Update the stretch from "2: Build my" through "what I'm seeking?" in the reference-corpus post below, putting "a web scraper" wherever "AntCorGen" appears.

* **EXCERPTED TEXT**
########################################

Hello, I am doing a corpus linguistics study on my dissertation. I have a corpus about 4 million words from a specific discipline. It is a collection of scholarly research articles from the field of interdisciplinary evaluation.
I am trying to figure out the best reference corpus. There are several key issues to contend with here:
1: I am looking for what distinguishes this scholarly literature from other scholarly literatures, so I am thinking the reference corpus should be constructed from other scholarly sources. Right now I'm using the COCA as reference, so it seems that my keyword analysis is popping up terms that would be used across academia, and not just specific to my field of interest.
2: My corpus is international in nature. 60% of articles are from UK publishers and 30% are from the US. 10% remaining is from Africa, Canada, and Australasia. This presents issues for consideration around international makeup of a reference corpus as well as what to do with lemmatizing.
Given these issues listed, I am thinking my best options are as follows:
1: Find an international corpus of scholarly literature that I can use. I have followed a couple channels including Cambridge's Academic English Corpus but have not heard back. Anyone know of any other corpus that may fit the bill?
2: Build my own corpus. I could use something like AntCorGen to do this. I don't really want to do this if I don't have to. If I do take that route, any suggestions for how to build a corpus that has similar properties to what I'm seeking?
Lastly, what do I do about lemma issue when working with international data? For instance do I treat "programme" and "program" as belonging to the same word family? Is there an international lemma list in existence?
Thanks for any help,
Aaron

########################################

* **INFORMATION GIVEN**
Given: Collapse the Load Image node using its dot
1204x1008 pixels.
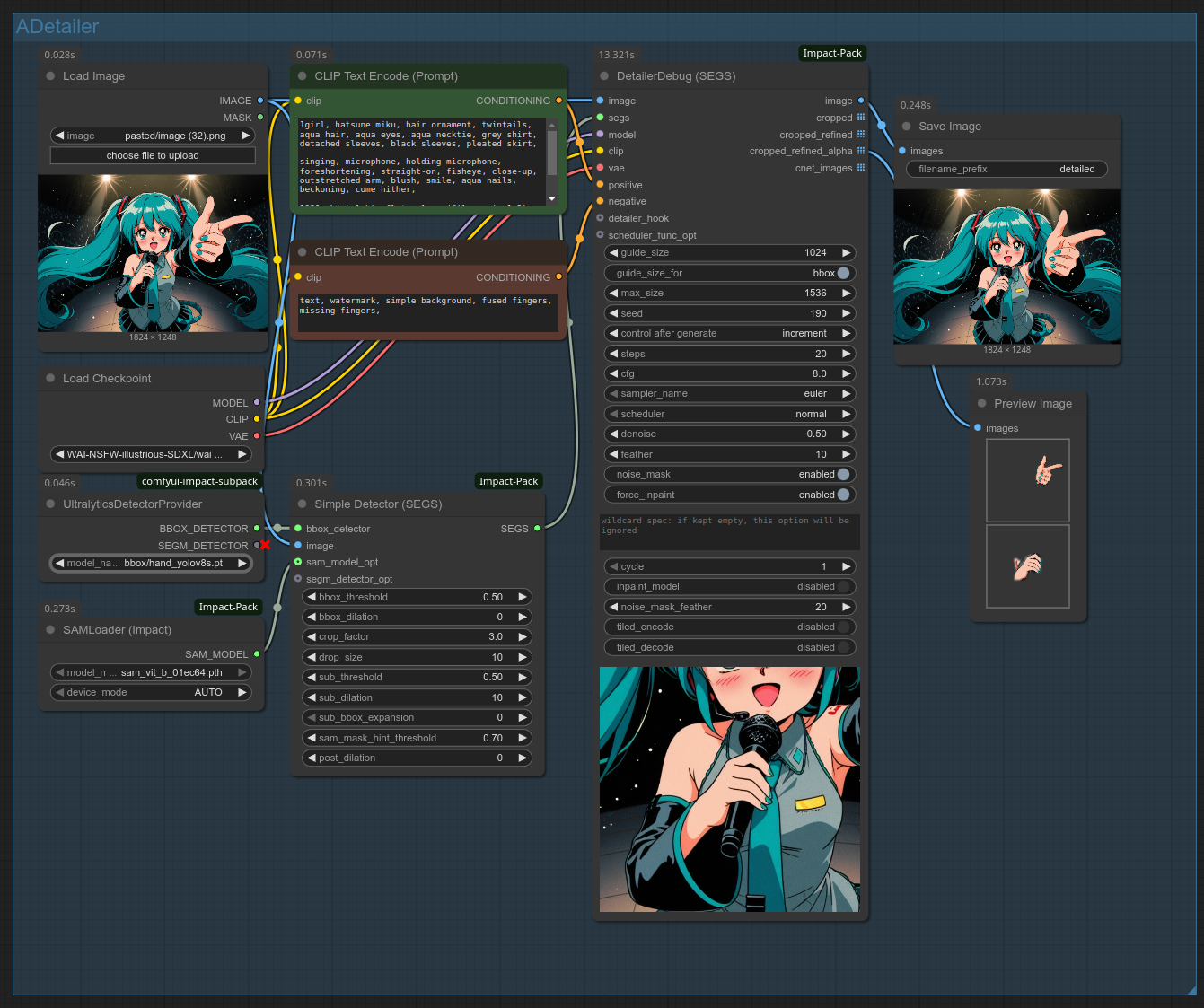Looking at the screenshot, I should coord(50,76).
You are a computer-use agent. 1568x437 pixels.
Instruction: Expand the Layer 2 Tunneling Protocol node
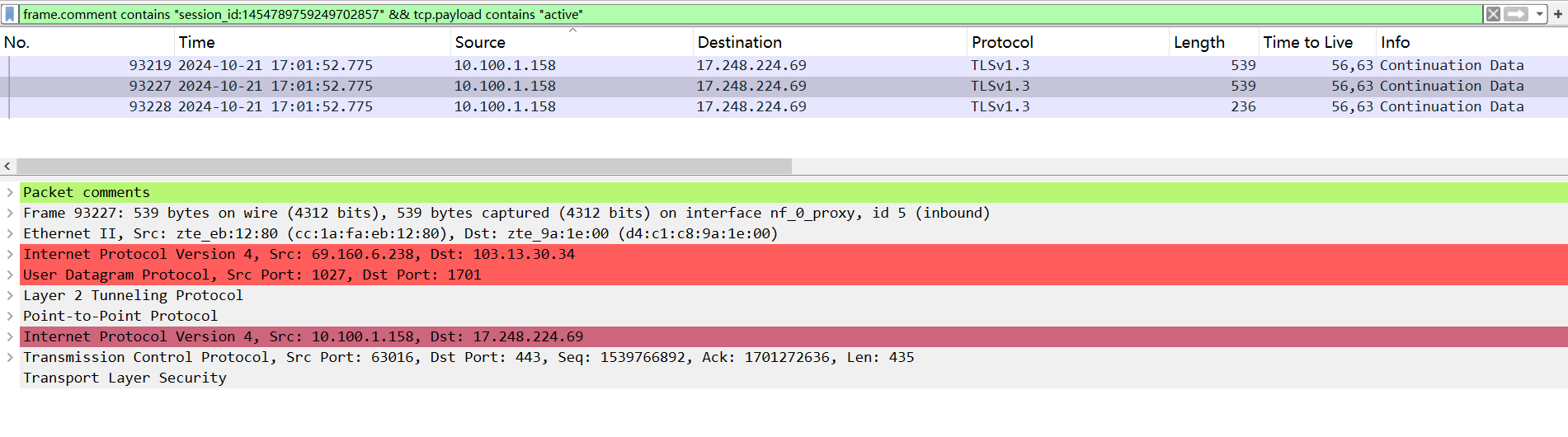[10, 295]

########################################

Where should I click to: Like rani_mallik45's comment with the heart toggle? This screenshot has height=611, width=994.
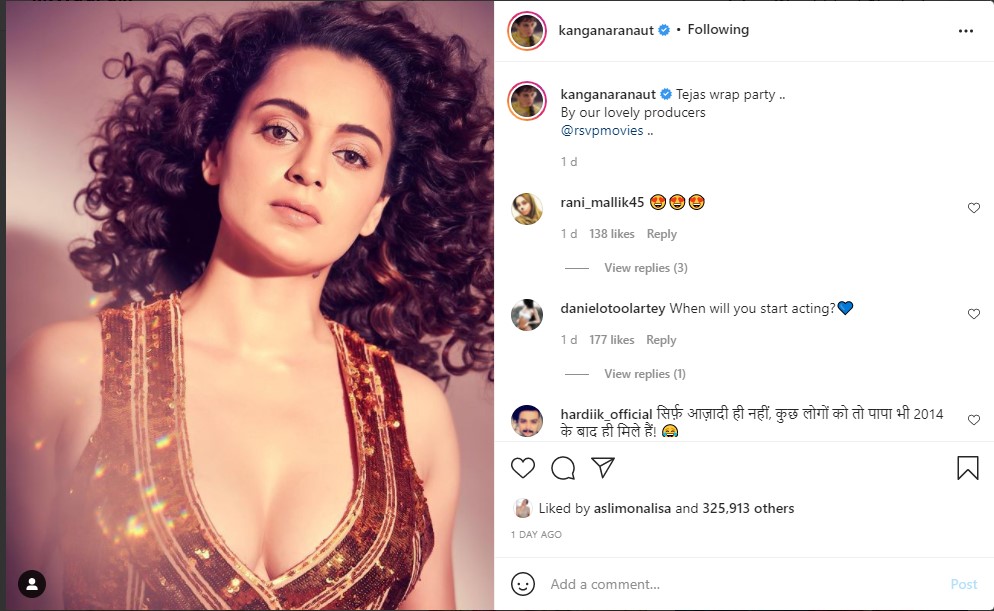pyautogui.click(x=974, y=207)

########################################

* **RESPONSE TO THIS TASK**
2: Build my own corpus. I could use something like a web scraper to do this. I don't really want to do this if I don't have to. If I do take that route, any suggestions for how to build a corpus that has similar properties to what I'm seeking?